- _Document section_:
/---
Nigel Fisher O.Ont, M.S.C., LL.D., was appointed in July 2010 by United Nations Secretary-General Ban Ki-moon as his Deputy Special Representative for the United Nations Stabilization Mission in Haiti (MINUSTAH) at the rank of Assistant Secretary-General; he is also Resident Coordinator and Humanitarian Coordinator for the UN system agencies in Haiti. Mr. Fisher had just previously completed an assignment as Senior United Nations System Representative to the Post-Disaster Needs Assessment in Haiti following the tragic earthquake of 12 January 2010. Before returning to the United Nations, Nigel Fisher was President and CEO of UNICEF Canada.

Dr. Fisher has worked for three decades with the United Nations in a dozen countries, with UNICEF for over two decades in Asia, Africa, and the Middle East, with the Department of Peacekeeping – first in Afghanistan after the fall of the Taliban and currently in Haiti, and as Executive Director of the United Nations Office of Project Services, at the rank of Assistant Secretary-General.

His UN career has predominantly been in conflict- and crisis-affected countries: besides Afghanistan and Haiti, he was UNICEF’s special representative for Rwanda and the Great Lakes region of Central Africa, in the immediate aftermath of the Rwandan genocide. He led UNICEF’s response to the first Gulf War in the Middle East in the early 1990s, moving to northern Iraq after the Gulf War to re-start UNICEF operations there. He has also been UNICEF’s Director of Emergency Operations and Regional Director for South Asia.

In addition, he was Deputy Executive Secretary of the UN’s World Conference on Education for All and in 1998 acted as an adviser to Canada’s Foreign Minister on the issue of children and armed conflict in Canada’s foreign policy. He has published on issues of trauma recovery, children in armed conflict and basic education.

A Canadian national, he is married and has two daughters.
\---
- _Material provided_:
/---
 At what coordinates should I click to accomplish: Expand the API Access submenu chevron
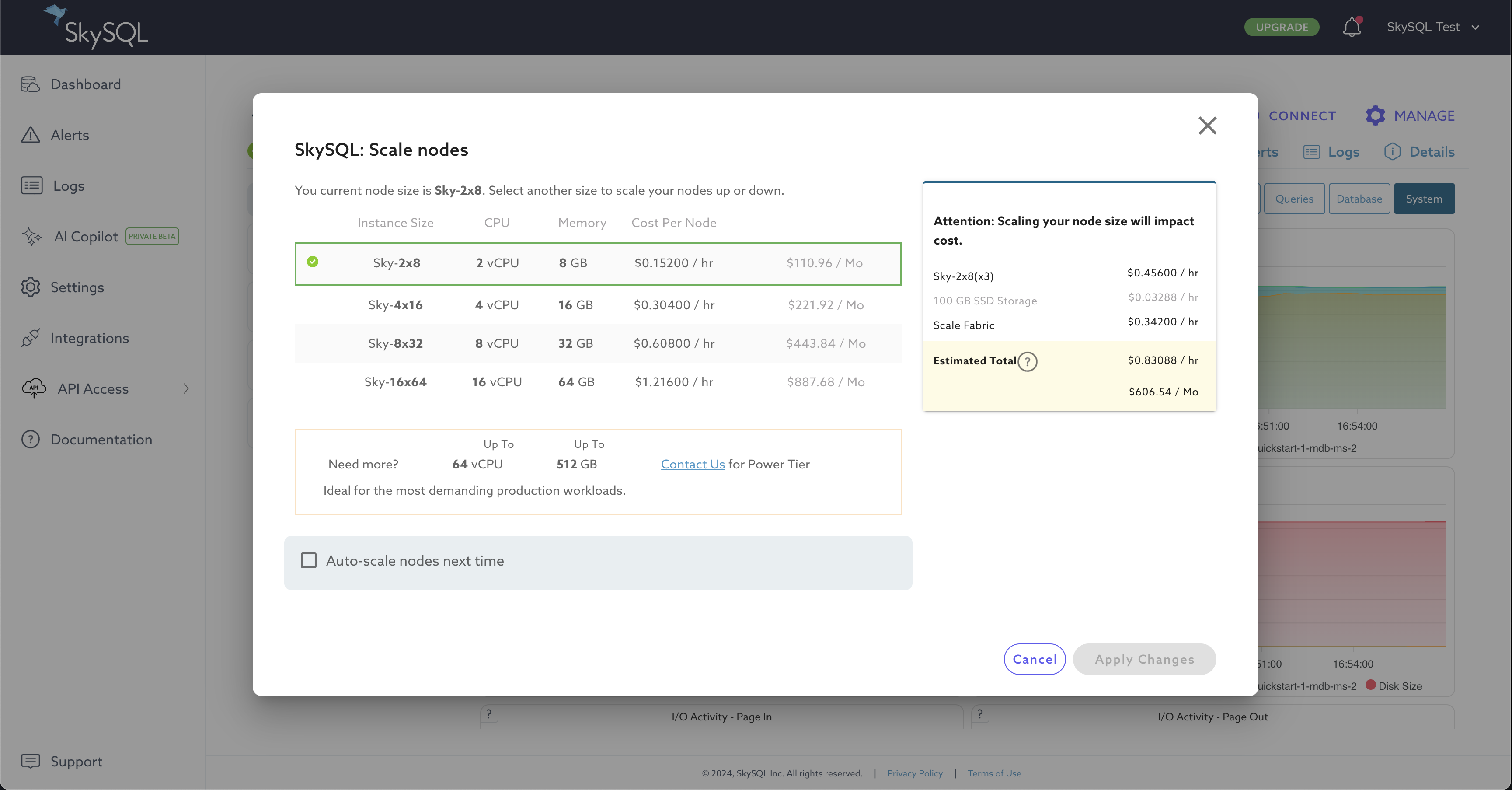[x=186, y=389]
\---
/---
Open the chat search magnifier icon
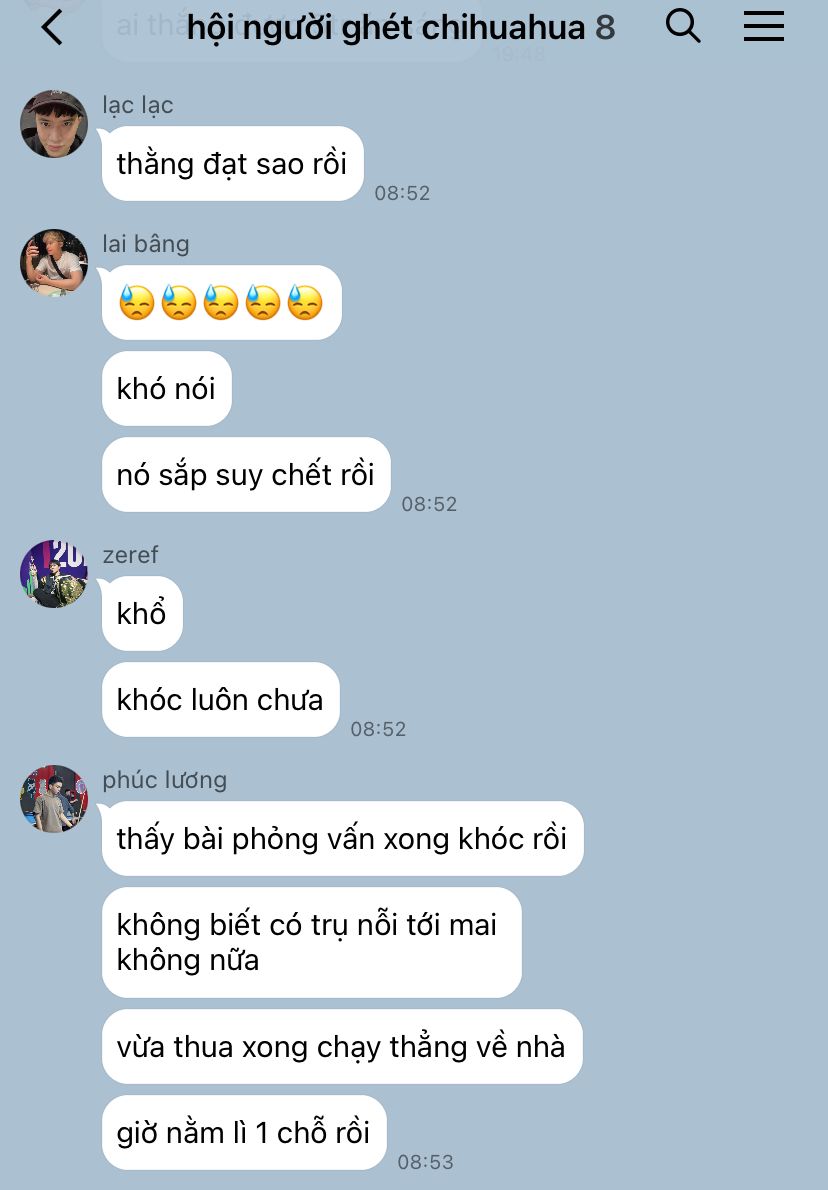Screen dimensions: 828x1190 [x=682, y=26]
\---
- _Exercise prompt_:
List every topic the biography of Nigel Fisher says he has published on.

- _Reply_:
Trauma recovery, children in armed conflict, and basic education.